Overview

A Study of Paclitaxel Plus Bevacizumab in Patients With Chemosensitive Relapsed Small Cell Lung Cancer

Status:
Completed

Trial end date:
2007-11-01

Target enrollment:
0

Participant gender:
All

Summary

Improvements in therapy for relapsed SCLC are much needed. Paclitaxel has been previously tested and found to have significant single agent activity in relapsed SCLC, including in refractory patients. Angiogenesis plays an important role in SCLC, increased VEGF levels are associated with worse outcomes. Bevacizumab, a monoclonal antibody to VEGF, increase response rates and survival when combined with chemotherapy agents compared with the chemotherapy agent alone in NSCLC, breast cancer, and colorectal cancer. Paclitaxel plus bevacizumab, in the dose and schedule proposed in this study, improves response rates and progression free survival compared with paclitaxel alone in women with metastatic breast cancer. Therefore, we will be testing the safety, feasibility, and efficacy of this regimen in patients with chemosensitive relapsed SCLC.

Phase:

Phase 2

Accepts Healthy Volunteers?

Details

Lead Sponsor:

Hoosier Cancer Research Network

Collaborators:

Genentech, Inc.
Walther Cancer Institute

Treatments:

Albumin-Bound Paclitaxel
Bevacizumab
Paclitaxel

Criteria

Inclusion Criteria:

- Histologic or cytologic proof of small cell lung cancer

- Chemo-sensitive disease defined as relapsed after 60 days from completion of first
line chemotherapy.

- Measurable disease according to RECIST and obtained by imaging within 28 days prior to
being registered for protocol therapy.

- Must have received treatment with at least 1 but not more than 2 prior chemotherapy
regimens. (At least one regimen must contain a platinum agent. Previous treatment with
irinotecan is allowed.)

- Prior radiation therapy must be completed at least 21 days prior to being registered
for protocol therapy, and toxicities due to radiation must have recovered to ≤ grade 1
or baseline prior to registration.

- Prior cancer treatment must be completed at least 21 days prior to being registered
for protocol therapy and the subject must have recovered from the acute toxicity
effects of the regimen prior to registration.

Exclusion Criteria:

- No treatment with any investigational agent within 30 days prior to being registered
for protocol therapy.

- No history or radiographic evidence of CNS involvement by head CT or MRI within 42
days prior to registration.

- No history of seizures, transient ischemic attack or stroke.
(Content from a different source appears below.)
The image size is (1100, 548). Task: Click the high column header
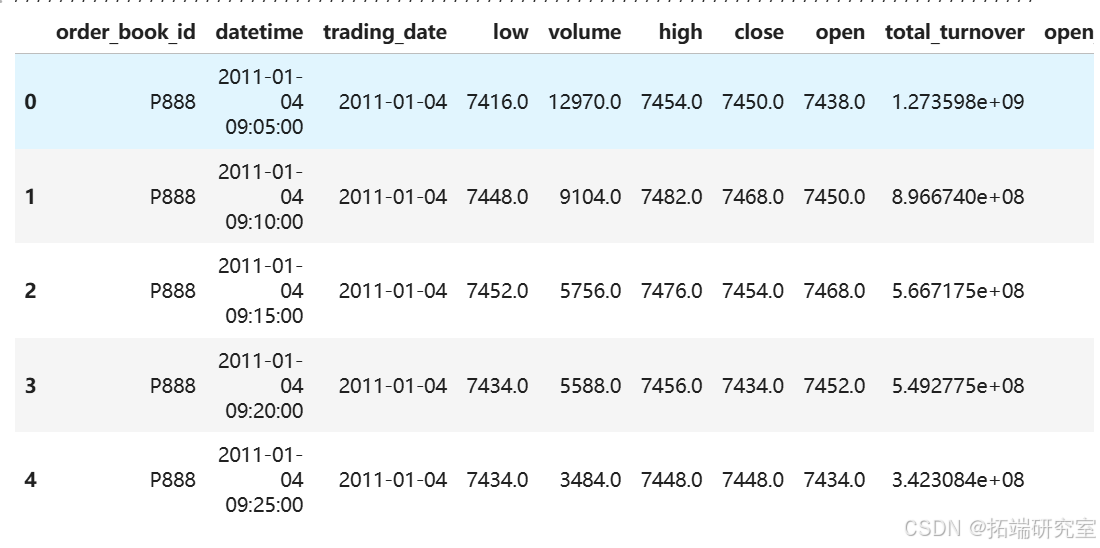pyautogui.click(x=680, y=32)
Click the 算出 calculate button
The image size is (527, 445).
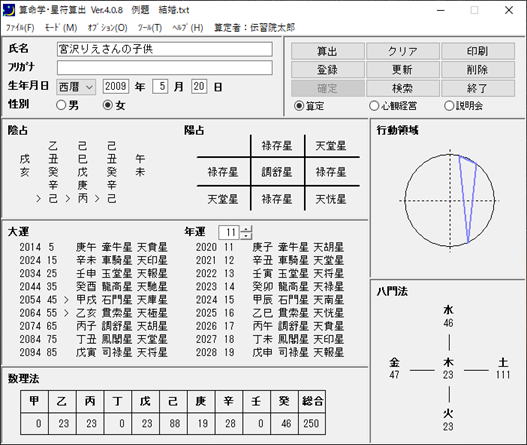click(x=327, y=51)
- No clinically significant infections as judged by the treating investigator.

- No other active cancer except SCLC.

- No prior treatment with topoisomerase I inhibitor.
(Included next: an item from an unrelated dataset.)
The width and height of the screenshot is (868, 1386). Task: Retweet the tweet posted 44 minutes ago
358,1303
- No contraindications to the use of paclitaxel or bevacizumab as per the investigator's
clinical judgment.

- Must not have grade 3 or greater peripheral neuropathy.

- Must not have had major surgical procedure, open biopsy, or significant traumatic
injury within 28 days of being registered for protocol therapy.

- No anticipation of need for major surgical procedure during the course of the study.

- Patients may not have had a minor surgical procedure, placement of an access device or
fine needle aspiration within 7 days prior to being registered for protocol therapy.

- No evidence of bleeding diathesis or coagulopathy.

- No history of deep vein thrombosis or pulmonary embolism.

- No full dose/therapeutic anticoagulation with either low molecular weight heparin or
unfractionated heparin or coumadin within 10 days prior to registration.

- Patients must not have been using aspirin (>325 mg/day) or another nonsteroidal
anti-inflammatory medications known to inhibit platelet function on a daily basis
within 10 days prior to registration on study.

- Patients must not be using any of the following drugs known to inhibit platelet
function within 10 days prior to registration: dipyridamole (Persantine), ticlopidine
(Ticlid), clopidogrel (Plavix) and cilostazol (Pletal).

- Patients must not have a current non-healing wound or fracture.

- Patients must not have a history of or current hemoptysis.